Scientific reviews should be completed as expeditiously as possible, including initial review, response to stipulations and suggestions, and final approval. There should be an attempt to achieve consensus in all decisions. If the protocol is returned to the PI with stipulations, at the Chair’s discretion, the PI response can receive expedited review by the Chair or the committee could be reconvened for further discussion.
ICs will provide a summary rating of the scientific review for each clinical protocol using verbal descriptors (Outstanding, Excellent, Good, Fair, Poor) or a numerical score (0=Poor, 10=Outstanding) (see Appendix 1- Guidelines for Reviewer Comments for Initial Scientific Review of Protocol).
Records should be kept of the outcome of the scientific review process. For each IC’s intramural program documentation of what protocols were put forward, whether there was a concept review, whether the protocol went forward to a full protocol review, what were the results of the review (approved with or without stipulations, or not approved) and was the protocol re-reviewed after stipulations were met? The record, with dates for all the steps of the scientific review process, will be recorded by ICs on the standard NIH Scientific Review of Clinical Protocols form in the Integrated Research Information System (iRIS).
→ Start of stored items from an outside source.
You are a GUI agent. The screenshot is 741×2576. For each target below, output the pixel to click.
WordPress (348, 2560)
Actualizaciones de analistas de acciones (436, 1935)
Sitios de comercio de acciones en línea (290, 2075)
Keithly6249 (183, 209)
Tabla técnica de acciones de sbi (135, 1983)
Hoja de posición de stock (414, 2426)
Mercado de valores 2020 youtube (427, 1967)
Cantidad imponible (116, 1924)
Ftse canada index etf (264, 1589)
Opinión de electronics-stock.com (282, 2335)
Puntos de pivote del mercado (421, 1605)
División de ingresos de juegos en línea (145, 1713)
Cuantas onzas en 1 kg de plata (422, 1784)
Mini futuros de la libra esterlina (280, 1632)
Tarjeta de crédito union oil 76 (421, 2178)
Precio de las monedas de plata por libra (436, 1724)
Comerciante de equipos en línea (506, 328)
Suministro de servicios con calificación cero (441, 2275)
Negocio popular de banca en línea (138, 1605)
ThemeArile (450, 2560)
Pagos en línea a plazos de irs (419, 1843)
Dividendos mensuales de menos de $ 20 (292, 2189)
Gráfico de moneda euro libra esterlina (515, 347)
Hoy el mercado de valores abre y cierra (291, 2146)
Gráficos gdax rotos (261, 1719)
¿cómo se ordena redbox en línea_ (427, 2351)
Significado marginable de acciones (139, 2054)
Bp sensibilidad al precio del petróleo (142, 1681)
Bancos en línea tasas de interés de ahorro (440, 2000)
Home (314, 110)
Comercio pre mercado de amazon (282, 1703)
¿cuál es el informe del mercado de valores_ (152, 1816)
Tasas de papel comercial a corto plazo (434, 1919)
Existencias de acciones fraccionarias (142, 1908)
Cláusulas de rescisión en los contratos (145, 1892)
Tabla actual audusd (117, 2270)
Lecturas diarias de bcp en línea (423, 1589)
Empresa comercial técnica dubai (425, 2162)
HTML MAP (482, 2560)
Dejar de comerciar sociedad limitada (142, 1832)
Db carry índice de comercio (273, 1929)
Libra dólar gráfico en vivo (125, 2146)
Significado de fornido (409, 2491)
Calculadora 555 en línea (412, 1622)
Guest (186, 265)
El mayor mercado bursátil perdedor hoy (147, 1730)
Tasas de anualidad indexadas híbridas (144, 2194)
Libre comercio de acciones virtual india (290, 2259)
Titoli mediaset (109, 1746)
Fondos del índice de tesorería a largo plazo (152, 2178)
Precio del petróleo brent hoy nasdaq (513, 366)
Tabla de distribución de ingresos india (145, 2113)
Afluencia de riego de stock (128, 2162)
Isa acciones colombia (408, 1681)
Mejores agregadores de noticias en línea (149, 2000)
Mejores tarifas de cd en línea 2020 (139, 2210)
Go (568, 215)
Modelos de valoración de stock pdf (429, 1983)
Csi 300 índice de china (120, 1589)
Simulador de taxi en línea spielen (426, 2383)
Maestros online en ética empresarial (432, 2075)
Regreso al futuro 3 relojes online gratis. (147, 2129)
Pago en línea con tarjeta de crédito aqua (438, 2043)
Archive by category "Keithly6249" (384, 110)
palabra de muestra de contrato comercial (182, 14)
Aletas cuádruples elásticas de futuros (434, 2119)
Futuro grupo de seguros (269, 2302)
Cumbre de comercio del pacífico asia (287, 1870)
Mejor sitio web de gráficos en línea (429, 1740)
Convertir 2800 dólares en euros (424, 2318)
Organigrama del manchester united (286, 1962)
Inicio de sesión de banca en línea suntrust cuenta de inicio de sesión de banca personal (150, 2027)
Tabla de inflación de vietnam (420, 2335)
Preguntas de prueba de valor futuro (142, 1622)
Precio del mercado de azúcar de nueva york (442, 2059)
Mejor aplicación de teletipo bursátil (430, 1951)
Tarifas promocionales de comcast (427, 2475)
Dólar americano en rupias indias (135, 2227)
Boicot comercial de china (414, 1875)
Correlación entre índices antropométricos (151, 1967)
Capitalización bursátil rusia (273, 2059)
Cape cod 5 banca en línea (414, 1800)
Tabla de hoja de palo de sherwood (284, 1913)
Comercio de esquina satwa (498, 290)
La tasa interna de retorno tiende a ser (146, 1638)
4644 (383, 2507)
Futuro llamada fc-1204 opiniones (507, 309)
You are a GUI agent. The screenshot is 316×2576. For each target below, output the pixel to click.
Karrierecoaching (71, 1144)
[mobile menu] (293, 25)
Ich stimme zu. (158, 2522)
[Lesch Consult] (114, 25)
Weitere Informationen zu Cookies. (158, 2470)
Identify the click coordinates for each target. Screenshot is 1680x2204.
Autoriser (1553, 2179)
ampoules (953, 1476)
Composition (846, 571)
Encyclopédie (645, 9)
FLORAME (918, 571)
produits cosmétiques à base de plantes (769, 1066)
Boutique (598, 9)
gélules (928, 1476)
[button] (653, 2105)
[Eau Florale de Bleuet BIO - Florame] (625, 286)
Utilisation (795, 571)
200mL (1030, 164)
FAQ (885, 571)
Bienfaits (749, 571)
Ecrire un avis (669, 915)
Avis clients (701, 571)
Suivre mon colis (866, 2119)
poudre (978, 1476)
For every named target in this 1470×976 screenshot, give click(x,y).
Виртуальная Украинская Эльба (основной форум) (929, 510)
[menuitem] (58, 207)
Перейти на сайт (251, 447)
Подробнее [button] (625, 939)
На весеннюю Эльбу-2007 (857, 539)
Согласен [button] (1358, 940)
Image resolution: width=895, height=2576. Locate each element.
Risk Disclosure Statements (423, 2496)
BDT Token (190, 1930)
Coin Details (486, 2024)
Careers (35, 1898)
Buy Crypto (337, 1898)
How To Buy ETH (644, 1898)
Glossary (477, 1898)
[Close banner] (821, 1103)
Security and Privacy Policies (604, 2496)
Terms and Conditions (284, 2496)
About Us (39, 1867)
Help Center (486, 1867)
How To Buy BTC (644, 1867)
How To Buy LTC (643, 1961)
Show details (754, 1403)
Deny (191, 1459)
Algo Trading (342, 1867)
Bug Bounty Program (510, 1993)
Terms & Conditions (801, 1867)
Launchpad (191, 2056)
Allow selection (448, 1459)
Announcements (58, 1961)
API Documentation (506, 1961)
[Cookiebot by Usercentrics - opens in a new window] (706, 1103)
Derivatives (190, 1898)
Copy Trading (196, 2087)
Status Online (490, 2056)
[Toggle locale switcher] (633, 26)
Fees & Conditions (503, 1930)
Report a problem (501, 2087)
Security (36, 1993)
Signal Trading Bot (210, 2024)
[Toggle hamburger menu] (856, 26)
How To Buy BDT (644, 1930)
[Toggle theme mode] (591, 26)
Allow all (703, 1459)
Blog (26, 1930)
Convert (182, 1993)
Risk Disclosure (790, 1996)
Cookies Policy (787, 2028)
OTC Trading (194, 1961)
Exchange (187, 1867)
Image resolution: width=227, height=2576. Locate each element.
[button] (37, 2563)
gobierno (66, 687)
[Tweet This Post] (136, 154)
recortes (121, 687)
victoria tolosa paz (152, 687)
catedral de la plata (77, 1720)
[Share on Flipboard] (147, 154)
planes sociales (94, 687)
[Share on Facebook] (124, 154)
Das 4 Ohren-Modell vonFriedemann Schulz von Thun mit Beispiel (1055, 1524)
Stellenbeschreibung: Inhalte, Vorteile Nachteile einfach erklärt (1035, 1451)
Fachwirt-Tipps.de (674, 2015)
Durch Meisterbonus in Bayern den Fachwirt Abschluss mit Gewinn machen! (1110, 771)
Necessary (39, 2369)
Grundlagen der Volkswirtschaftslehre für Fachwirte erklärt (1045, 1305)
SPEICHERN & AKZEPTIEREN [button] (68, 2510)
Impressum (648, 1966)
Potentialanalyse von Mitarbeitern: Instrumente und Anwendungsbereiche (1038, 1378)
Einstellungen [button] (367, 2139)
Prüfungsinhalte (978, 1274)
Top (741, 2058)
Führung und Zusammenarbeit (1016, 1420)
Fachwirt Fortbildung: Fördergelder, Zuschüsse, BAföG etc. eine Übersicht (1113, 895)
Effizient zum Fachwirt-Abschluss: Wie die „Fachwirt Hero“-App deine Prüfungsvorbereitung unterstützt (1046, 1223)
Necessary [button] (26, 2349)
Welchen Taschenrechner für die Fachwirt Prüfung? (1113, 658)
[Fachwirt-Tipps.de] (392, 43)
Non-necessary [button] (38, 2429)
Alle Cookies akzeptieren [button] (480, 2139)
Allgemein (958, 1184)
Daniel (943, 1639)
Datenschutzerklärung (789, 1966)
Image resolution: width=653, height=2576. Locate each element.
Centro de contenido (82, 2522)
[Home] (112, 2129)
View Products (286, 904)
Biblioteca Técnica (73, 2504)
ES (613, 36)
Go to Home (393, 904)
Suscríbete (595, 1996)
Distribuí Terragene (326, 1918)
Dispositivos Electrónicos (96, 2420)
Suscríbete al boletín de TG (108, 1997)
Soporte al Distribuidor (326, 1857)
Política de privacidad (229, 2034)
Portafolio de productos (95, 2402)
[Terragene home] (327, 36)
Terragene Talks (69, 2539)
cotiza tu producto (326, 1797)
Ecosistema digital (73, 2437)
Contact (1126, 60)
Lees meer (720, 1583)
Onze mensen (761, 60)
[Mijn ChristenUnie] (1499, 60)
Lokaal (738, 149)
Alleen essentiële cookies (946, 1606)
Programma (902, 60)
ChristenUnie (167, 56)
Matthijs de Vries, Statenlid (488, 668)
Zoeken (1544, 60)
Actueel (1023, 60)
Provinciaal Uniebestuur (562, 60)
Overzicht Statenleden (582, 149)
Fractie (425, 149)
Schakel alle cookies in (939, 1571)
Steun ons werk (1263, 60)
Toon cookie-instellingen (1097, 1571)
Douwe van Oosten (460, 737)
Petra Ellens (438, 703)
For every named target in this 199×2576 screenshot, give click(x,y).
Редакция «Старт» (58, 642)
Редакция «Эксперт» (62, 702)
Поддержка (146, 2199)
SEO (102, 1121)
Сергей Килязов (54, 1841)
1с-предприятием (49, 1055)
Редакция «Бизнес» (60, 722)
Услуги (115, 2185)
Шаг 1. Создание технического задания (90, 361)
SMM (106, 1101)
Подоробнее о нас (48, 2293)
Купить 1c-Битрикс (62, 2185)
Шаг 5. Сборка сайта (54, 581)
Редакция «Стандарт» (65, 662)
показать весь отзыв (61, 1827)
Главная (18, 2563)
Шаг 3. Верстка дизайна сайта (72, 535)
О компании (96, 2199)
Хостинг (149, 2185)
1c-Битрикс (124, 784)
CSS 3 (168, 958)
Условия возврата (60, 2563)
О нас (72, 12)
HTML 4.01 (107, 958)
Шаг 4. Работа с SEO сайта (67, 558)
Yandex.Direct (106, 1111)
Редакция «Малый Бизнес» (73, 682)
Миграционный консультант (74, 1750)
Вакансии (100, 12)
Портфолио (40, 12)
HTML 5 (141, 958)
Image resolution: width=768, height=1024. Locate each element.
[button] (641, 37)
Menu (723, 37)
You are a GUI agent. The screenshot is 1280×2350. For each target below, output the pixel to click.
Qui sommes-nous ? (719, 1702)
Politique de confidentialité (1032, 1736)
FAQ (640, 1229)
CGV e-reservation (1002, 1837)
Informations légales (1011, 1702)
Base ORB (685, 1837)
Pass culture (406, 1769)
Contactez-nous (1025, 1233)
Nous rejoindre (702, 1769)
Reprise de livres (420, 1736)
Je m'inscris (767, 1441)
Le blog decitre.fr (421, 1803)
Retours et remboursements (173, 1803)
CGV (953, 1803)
Required Materials for Initial Scientific Review
1. Protocol Elements
An NIH intramural clinical protocol must contain the following information to provide evidence that the investigator(s) has planned a feasible and scientifically excellent clinical study. General elements for all protocols include: • Official protocol title. • Study Population: A description of the study population, including the sample size, gender, age, demographic group, required health status, and geographic location. • Where study subjects will be seen. • If a multi-site study: o Clinical sites participating. o Describe governance of protocol and the coordinating center if one is planned. • Recruitment and plans: o Availability of potential participants, in compliance with NIH policy, as appropriate, for women and minorities and inclusion across the lifespan. o Ability of participating sites to recruit and retain the proposed target number of participants. 2 o Recruitment milestones over the duration of the study. • Resource availability: o For protocols with significant impact on the CC (e.g., ICU, cell processing, surgery) or on IC consult services, individuals from the CC departments and or IC consult services should provide written confirmation of resource availability. o For all protocols being conducted at the CC the Protocol Resource Impact Assessment (PRIA) must be completed and reviewed by the CC prior to Institutional Review Board (IRB) review. • Statistical analysis plan: A statistical justification pertinent to design and power calculations as a statistical analysis plan must be included (see section 7 below “Statistical Analysis Plan”). • Study Duration: Estimated time (in months) from when the study opens to enrollment until: (a) completion of data collection and (b) final data analyses.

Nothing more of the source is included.